As the ice age ended and warming temperatures spurred ecological change, Native peoples developed unique subsistence patterns to harness the resources of their particular regions. In the Pacific Northwest, Native groups exploited the great salmon-filled rivers. On the plains and prairie lands, hunting communities followed large game animals such as the bison and moved according to seasonal patterns. In mountains, prairies, deserts, and forests, the cultures and ways of life of paleo-era ancestors were as varied as the geography. These groups spoke hundreds of languages and adopted distinct cultural practices. Rich and diverse diets fueled massive population growth across the continent.
Agriculture arose sometime between 9,000 and 5,000 years ago, almost simultaneously in the Eastern and Western Hemispheres. Peoples living in Mesoamerica (the geographic area stretching from north of Panama up to the desert of central Mexico) relied upon domesticated maize (corn) to develop the hemisphere’s first settled population by 1,200 BCE.[8] Corn was high in caloric content, easily dried and stored, and, in Mesoamerica’s warm and fertile Gulf Coast, could sometimes be harvested twice in a year. The cultivation of corn also spawned the domestication of other crops, including squash and beans. For some, agriculture may have accompanied a decline in health. Analysis of remains reveals that societies transitioning to agriculture often experienced weaker bones and teeth.[9] But despite these possible declines, agriculture brought important benefits. Farmers could produce more food than hunters, enabling some members of the community to pursue other skills. Religious leaders, skilled soldiers, and artists could devote their energy to activities other than food production.
EARLY CIVILIZATIONS OF MESOAMERICA
Agriculture ultimately aided the rise of a series of complex civilizations in Mesoamerica. Although marked by great topographic, linguistic, and cultural diversity, these early civilizations shared a number of characteristics. Mesoamericans were polytheistic; their gods possessed both male and female traits and demanded blood sacrifices of enemies taken in battle or ritual bloodletting. Corn, or maize, domesticated by 5000 BCE, formed the basis of their diet. They developed a mathematical system, built huge edifices, and devised a calendar that accurately predicted eclipses and solstices and that priest-astronomers used to direct the planting and harvesting of crops. Most important for our knowledge of these peoples, they created the only known writing system in the Western Hemisphere; researchers have made much progress in interpreting the inscriptions on their temples and pyramids. Trade over long distances helped diffuse culture. Weapons made of obsidian, jewelry crafted from jade, feathers woven into clothing and ornaments, and cacao beans that were whipped into a chocolate drink formed the basis of commerce.

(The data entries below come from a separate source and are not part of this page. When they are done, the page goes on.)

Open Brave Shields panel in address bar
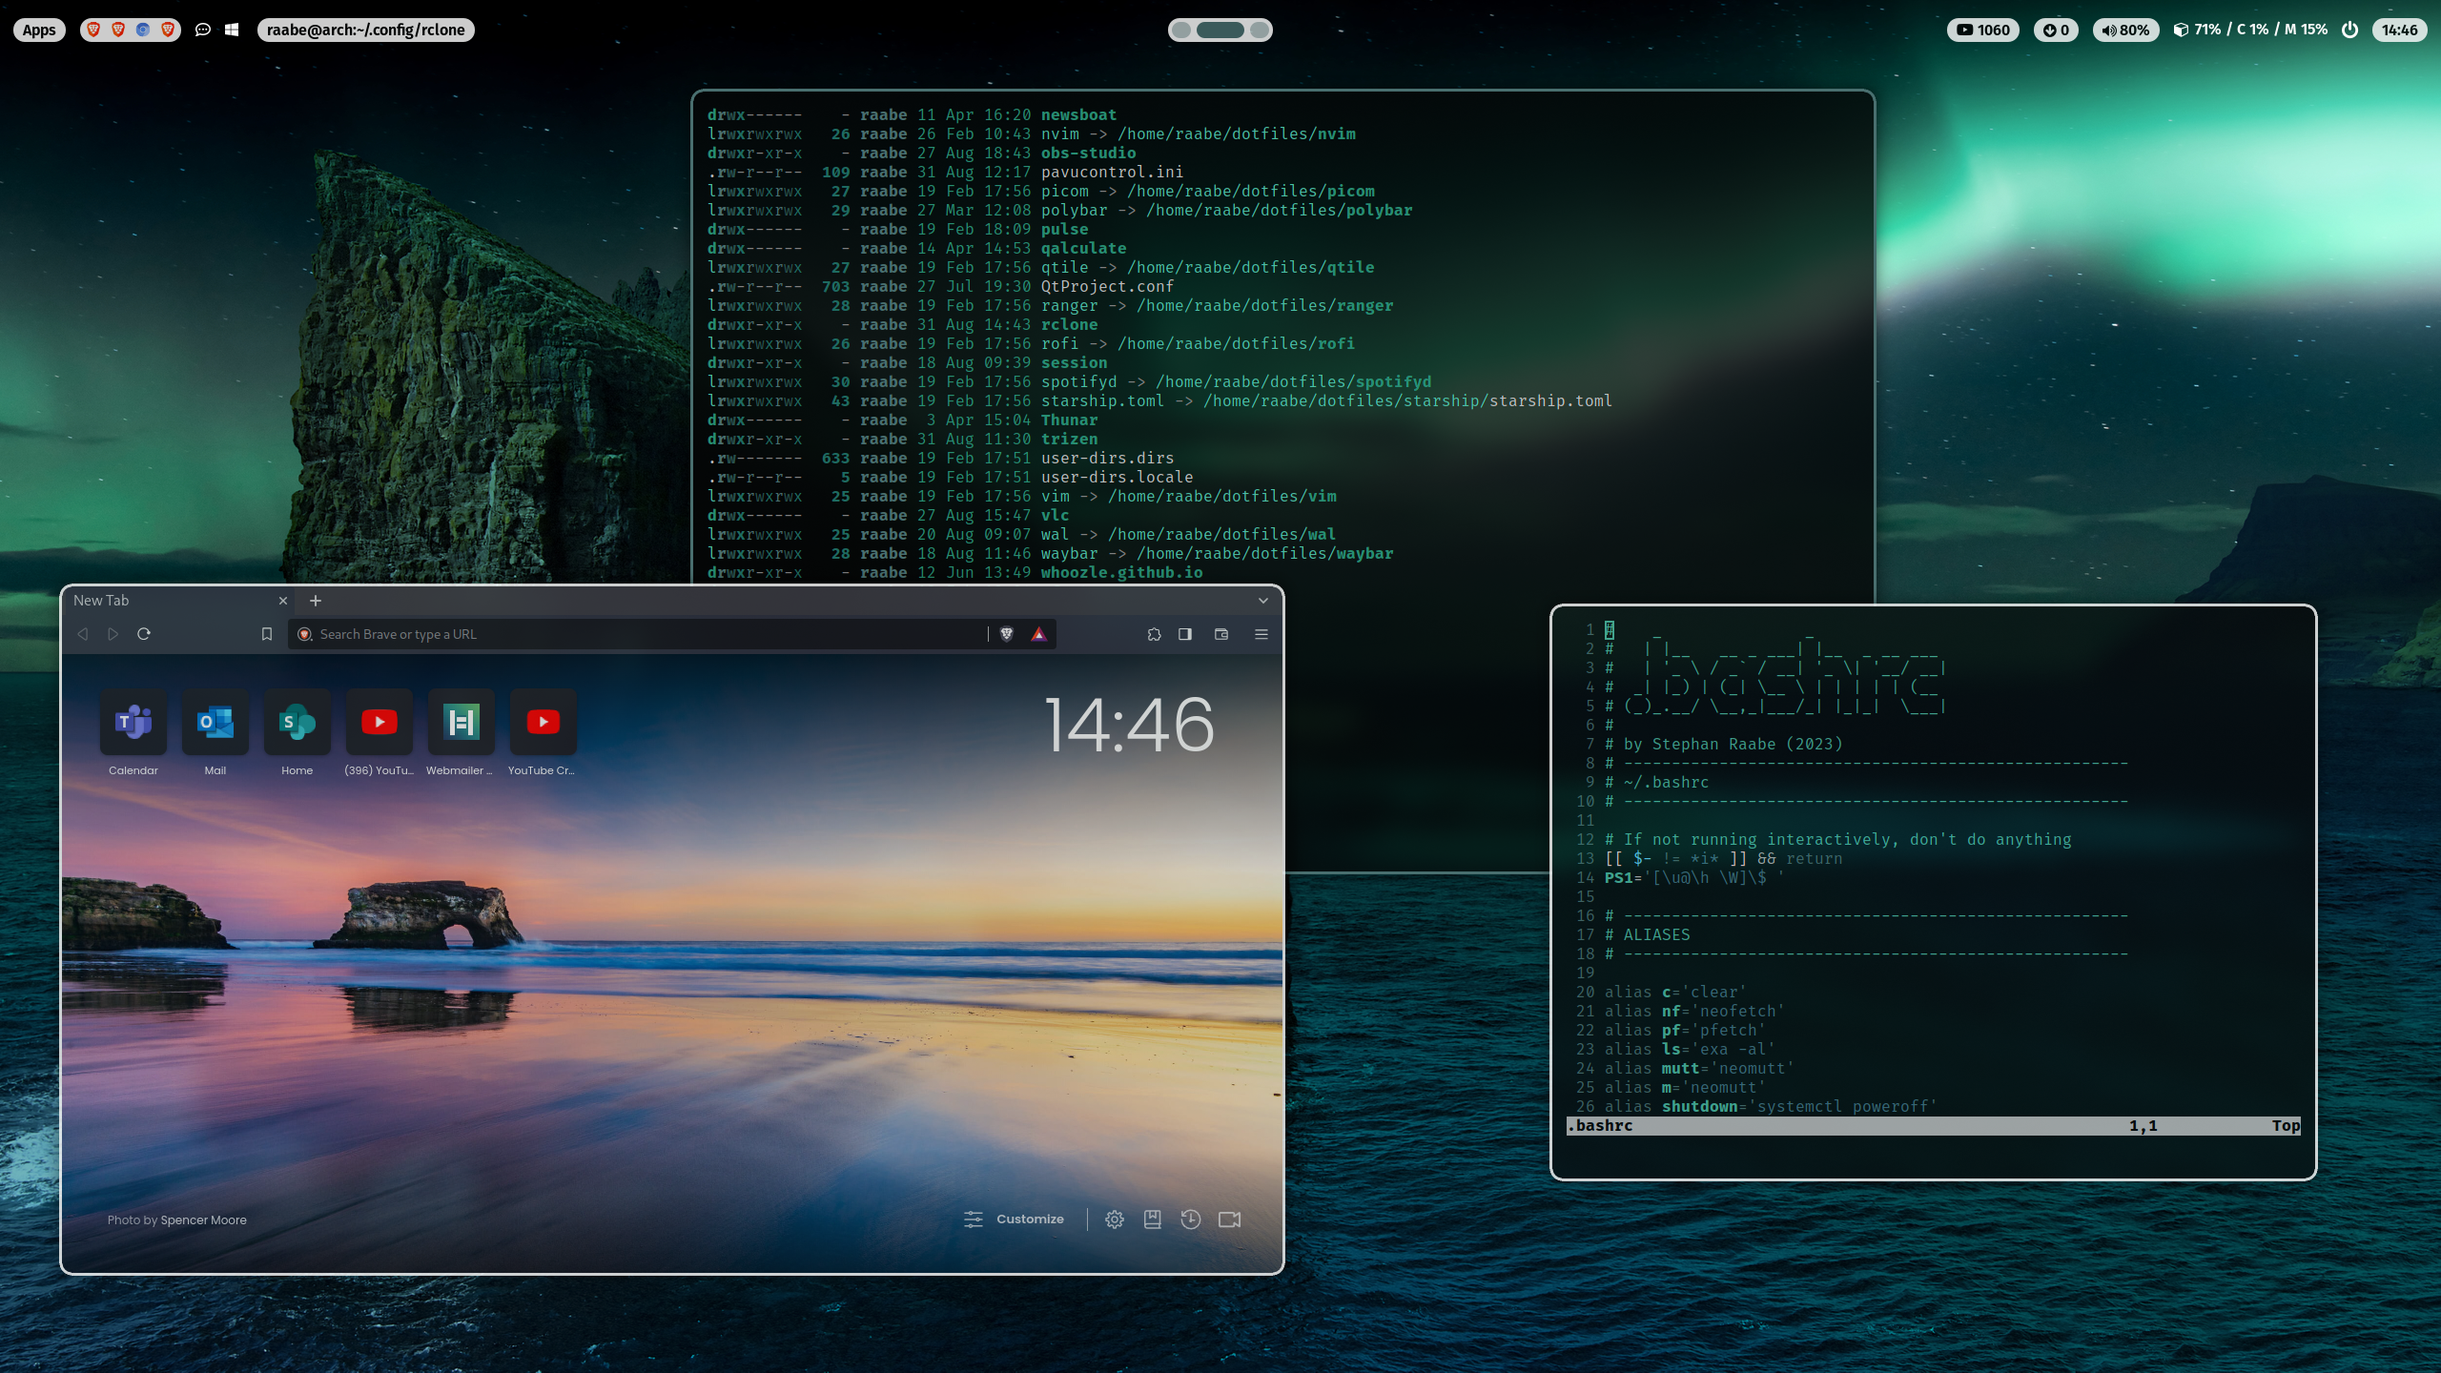 1006,634
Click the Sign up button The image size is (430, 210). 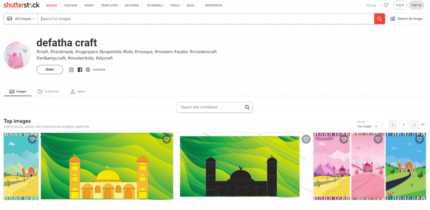click(x=416, y=5)
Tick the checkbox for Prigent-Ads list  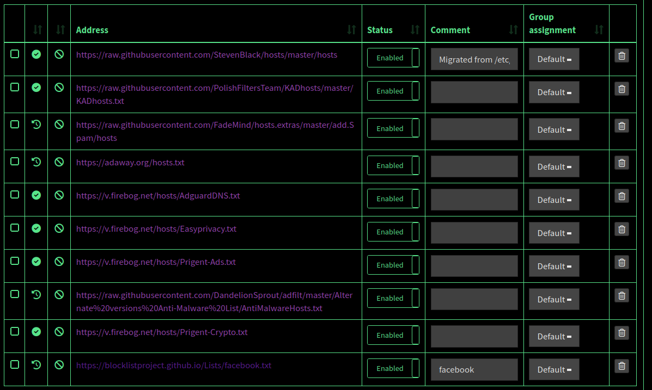(x=15, y=261)
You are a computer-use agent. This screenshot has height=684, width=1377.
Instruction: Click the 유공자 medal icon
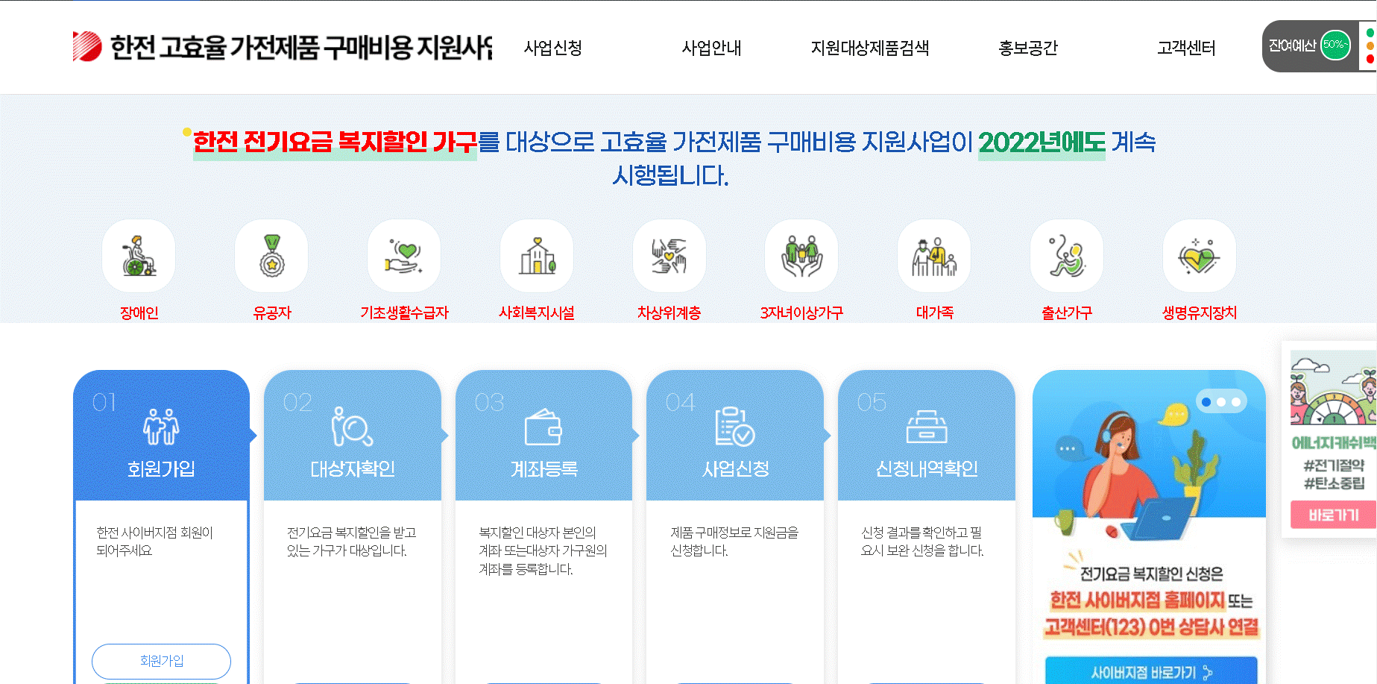tap(271, 255)
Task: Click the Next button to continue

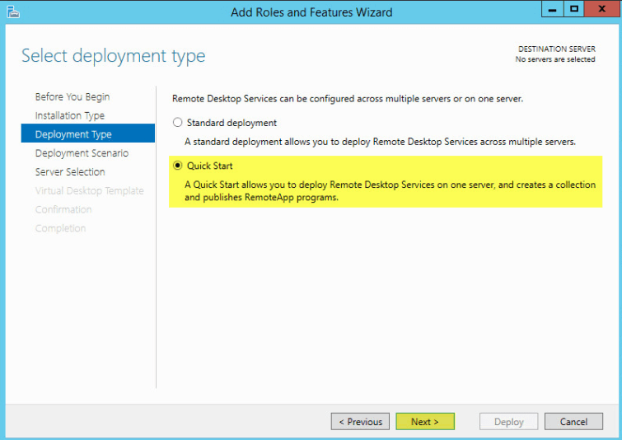Action: pyautogui.click(x=425, y=422)
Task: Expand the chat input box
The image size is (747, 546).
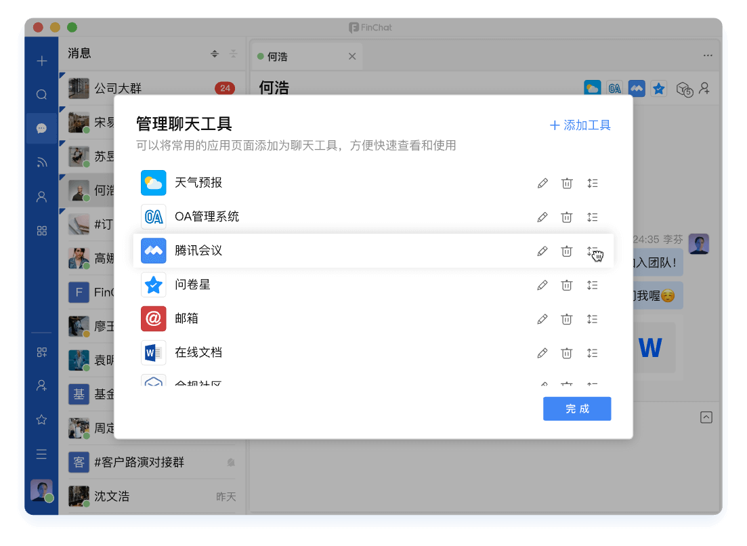Action: [x=706, y=417]
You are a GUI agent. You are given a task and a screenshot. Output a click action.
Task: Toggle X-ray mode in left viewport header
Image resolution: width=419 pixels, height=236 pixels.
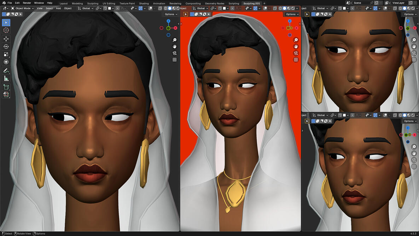(160, 8)
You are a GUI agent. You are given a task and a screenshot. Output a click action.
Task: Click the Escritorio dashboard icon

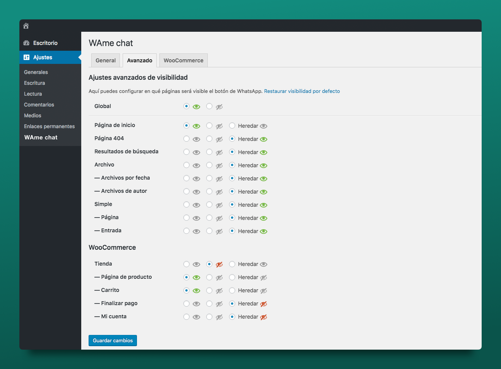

The “mother” of Mesoamerican civilizations was that of the Olmec. Flourishing along the hot Gulf Coast of Mexico from about 1200 to about 400 BCE, the Olmec produced a number of major works of art, architecture, pottery, and sculpture. Most recognizable are their giant head sculptures and the pyramid in La Venta. They built impressive aqueducts to transport water into their cities and irrigate their fields. Irrigation allowed them to grow maize, as well as squash, beans, and tomatoes. They also bred small domesticated dogs which, along with fish, provided their protein.They also developed a system of trade throughout Mesoamerica, giving rise to an elite class. Although no one knows what happened to the Olmec after about 400 BCE, in part because the jungle reclaimed many of their cities, their culture was the base upon which later Mesoamerican civilizations built. It was the Olmec who worshipped a rain god, a maize god, and the feathered serpent so important in the future pantheons of the Aztecs (who called him Quetzalcoatl) and the Maya (to whom he was Kukulkan).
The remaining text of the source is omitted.